Segundo o chamado princípio da equivalência, a massa com que os corpos se atraem corresponde à massa inercial, que por sua vez resiste a uma força de aceleração. Isto significaria que, no vácuo, todos os corpos atingirão o solo à mesma velocidade.
Mas os físicos querem aprimorar os equipamentos de medição da gravidade até que eles atinjam uma precisão que permita verificar se essa hipótese pode de fato ser considerada uma lei da física.
O que falta para conseguir esses experimentos altamente precisos, segundo Barata, é adaptar os instrumentos de interferometria atômica à escala utilizada no experimento feito na Alemanha.
"Mas não vejo aí nenhum obstáculo tecnológico intransponível. A parte mais difícil eles já fizeram: produzir o condensado de Bose-Einstein nessa escala", afirmou.

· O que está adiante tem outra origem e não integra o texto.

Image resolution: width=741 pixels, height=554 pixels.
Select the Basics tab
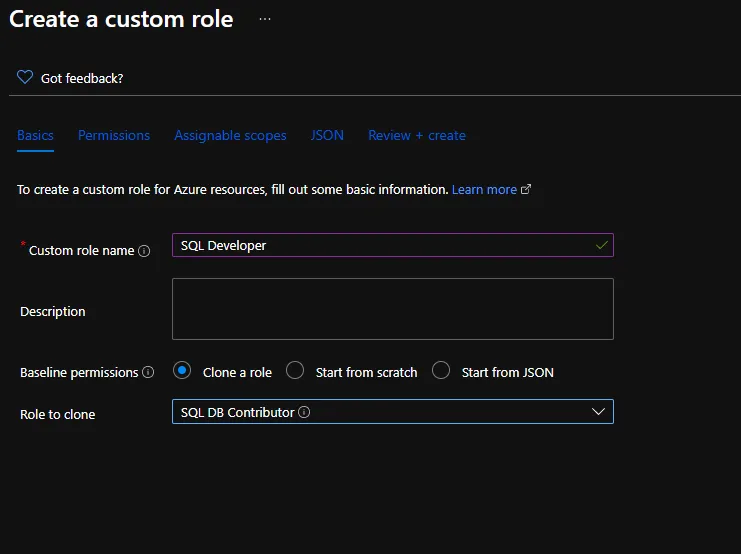tap(35, 135)
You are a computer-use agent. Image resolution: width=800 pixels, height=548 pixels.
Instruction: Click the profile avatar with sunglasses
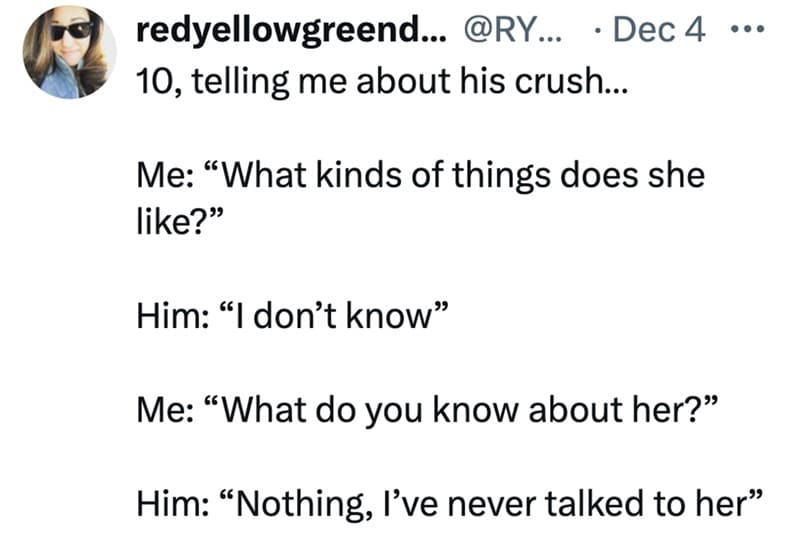click(66, 53)
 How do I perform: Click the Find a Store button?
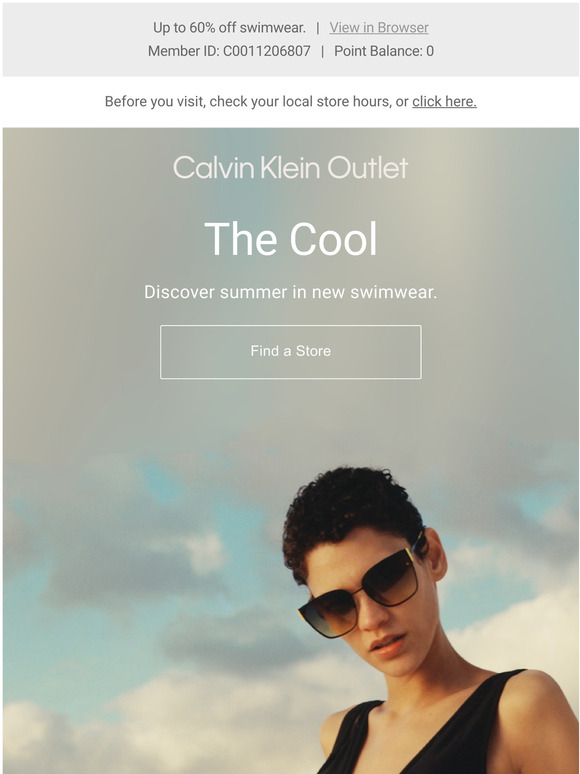coord(290,352)
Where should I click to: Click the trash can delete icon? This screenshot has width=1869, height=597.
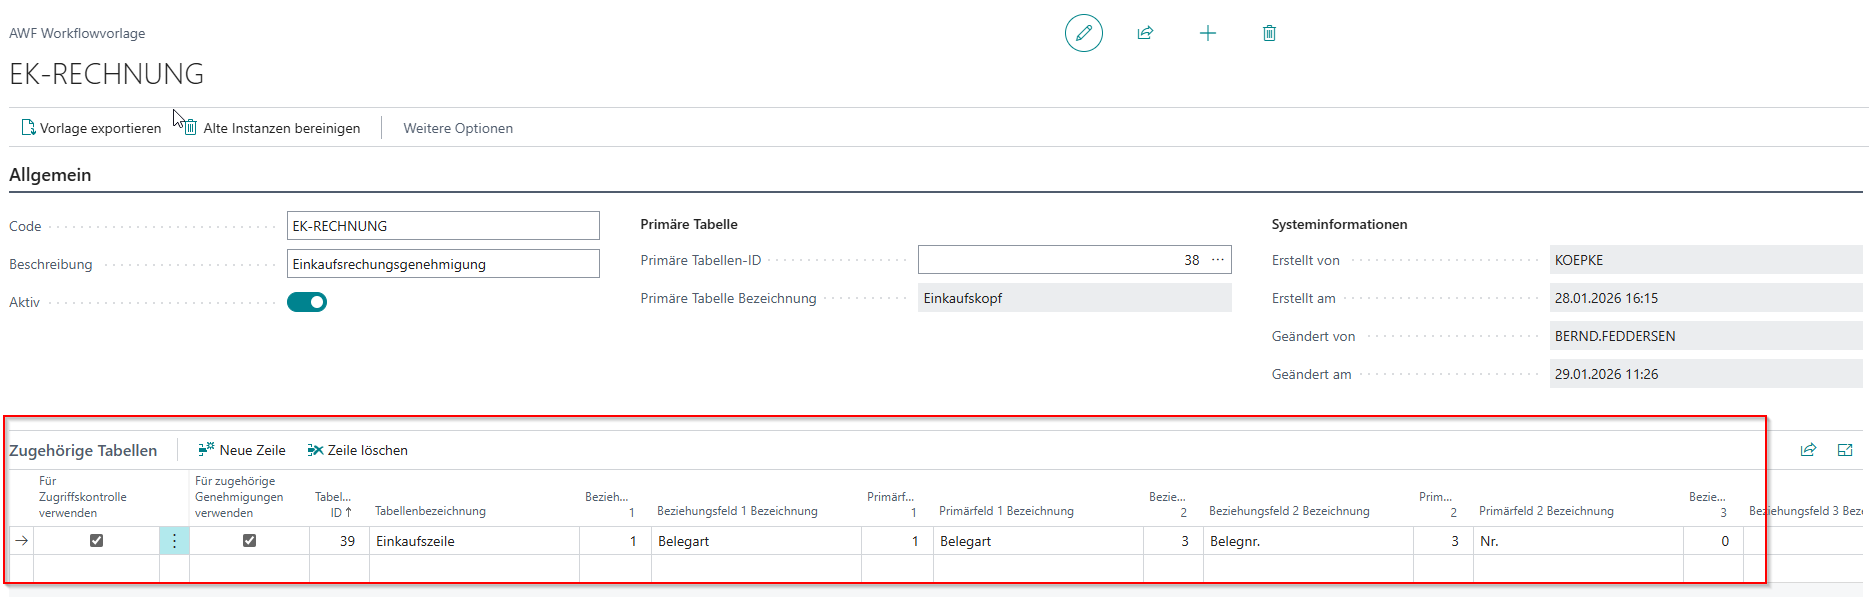click(1269, 33)
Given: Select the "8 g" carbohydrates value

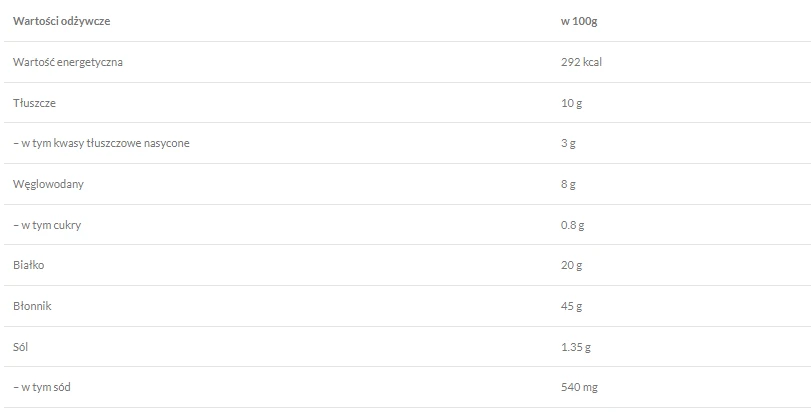Looking at the screenshot, I should coord(568,184).
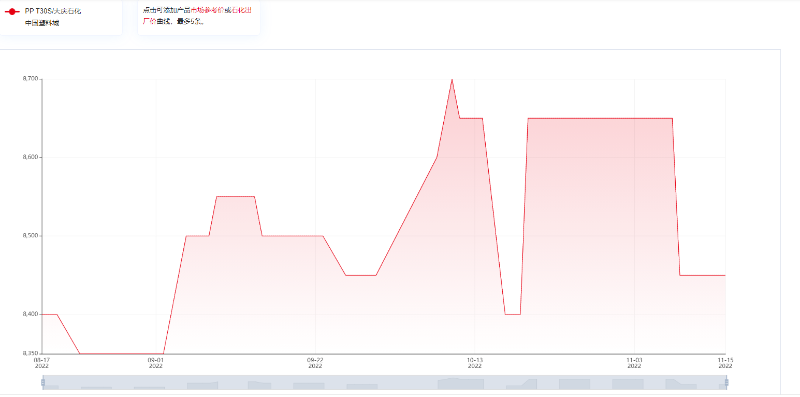The width and height of the screenshot is (800, 397).
Task: Click the 中国塑料城 legend subtitle
Action: pos(42,23)
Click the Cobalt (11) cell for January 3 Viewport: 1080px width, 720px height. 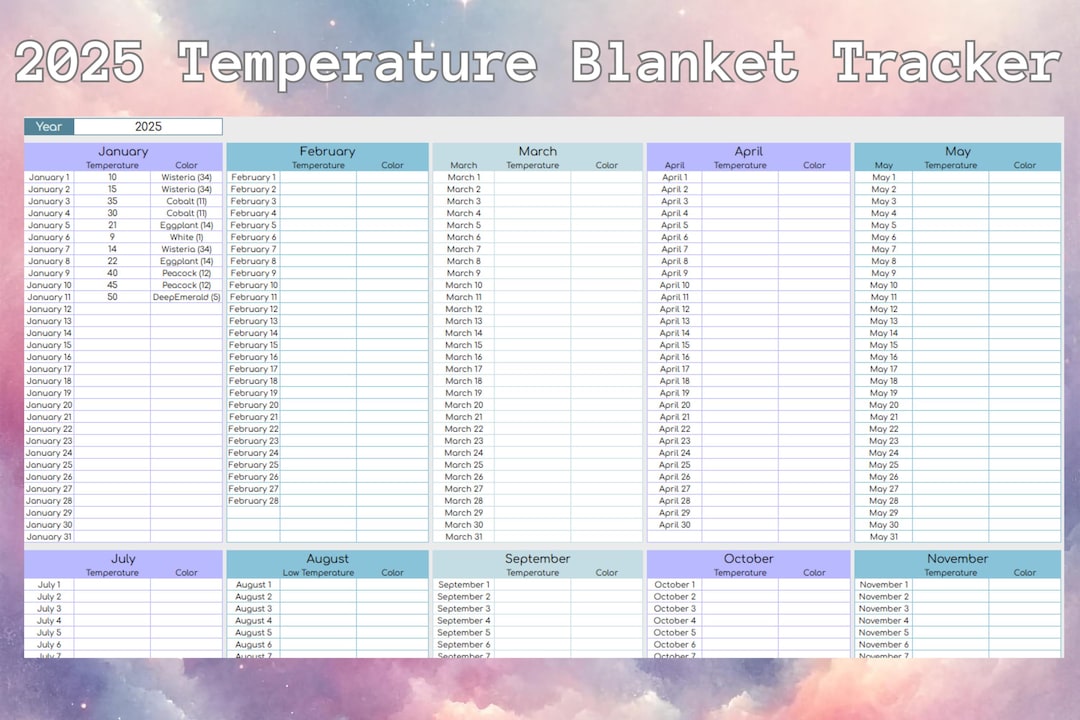(x=186, y=201)
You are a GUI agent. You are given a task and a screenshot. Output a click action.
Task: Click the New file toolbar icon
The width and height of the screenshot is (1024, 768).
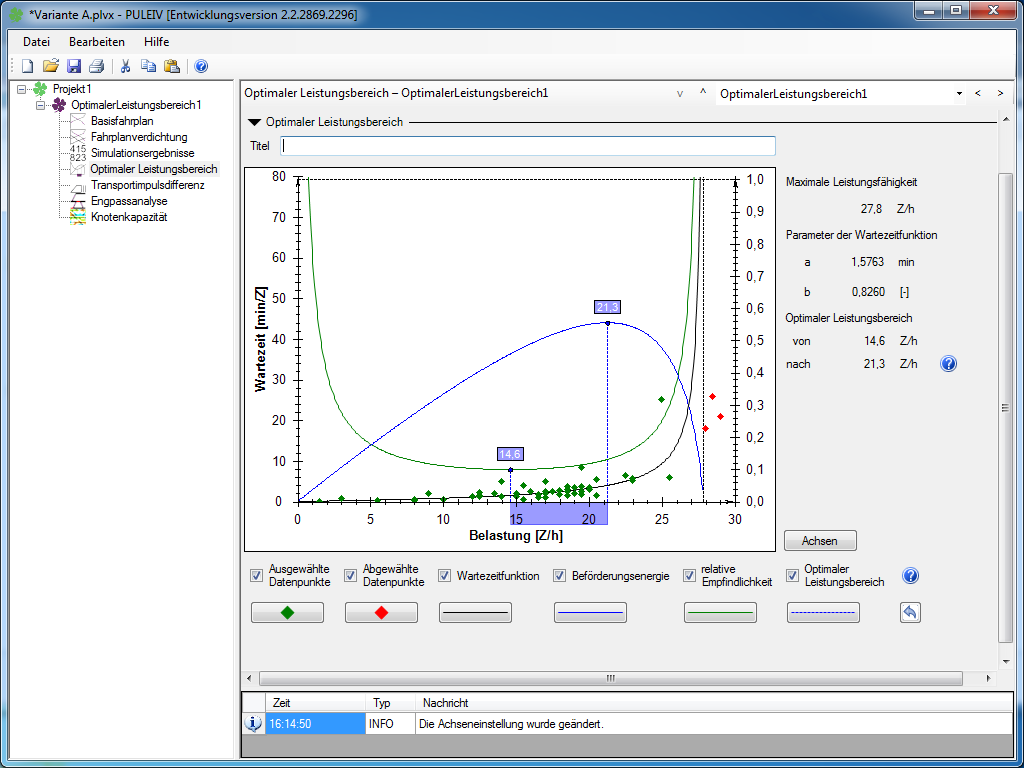tap(28, 66)
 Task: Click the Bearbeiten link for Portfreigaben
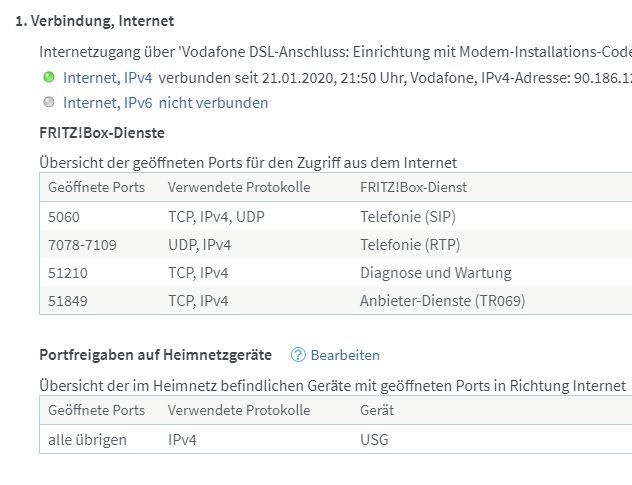coord(345,355)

Segundo Barata, caso se consiga realizar esse tipo de experimentos no espaço, as perspectivas são promissoras. "O princípio de equivalência, por exemplo, poderá ser testado da seguinte maneira: fazendo-se a comparação, com interferômetros atômicos, entre o condensado de Bose-Einstein no espaço e em queda livre na terra", disse.
Efeitos da Relatividade Geral
O princípio de equivalência é considerado um dos fundamentos da Relatividade Geral: quando um objeto em um campo gravitacional é submetido à queda livre, é impossível distinguir o mesmo objeto em referência inercial, pois ele age como se estivesse no espaço, desprovido de peso.
Na órbita da Terra, com amostras atômicas ultrafrias, tais experimentos poderão ser feitos para medir com alta precisão os efeitos de "arrasto de referenciais", também previsto por Einstein. Nos experimentos espaciais poderão ser feitas também comparações entre os efeitos gravitacionais sobre átomos bosônicos e fermiônicos.
"Poderemos testar efeitos da Relatividade Geral que são bem conhecidos, mas que não foram observados adequadamente. O efeito de Lense-Thirring, por exemplo, foi previsto teoricamente e só na década de 1980 foram feitas medidas bastante limitadas sobre ele. Com esses condensados no espaço, poderão ser feitas medidas de altíssima precisão", explicou Barata.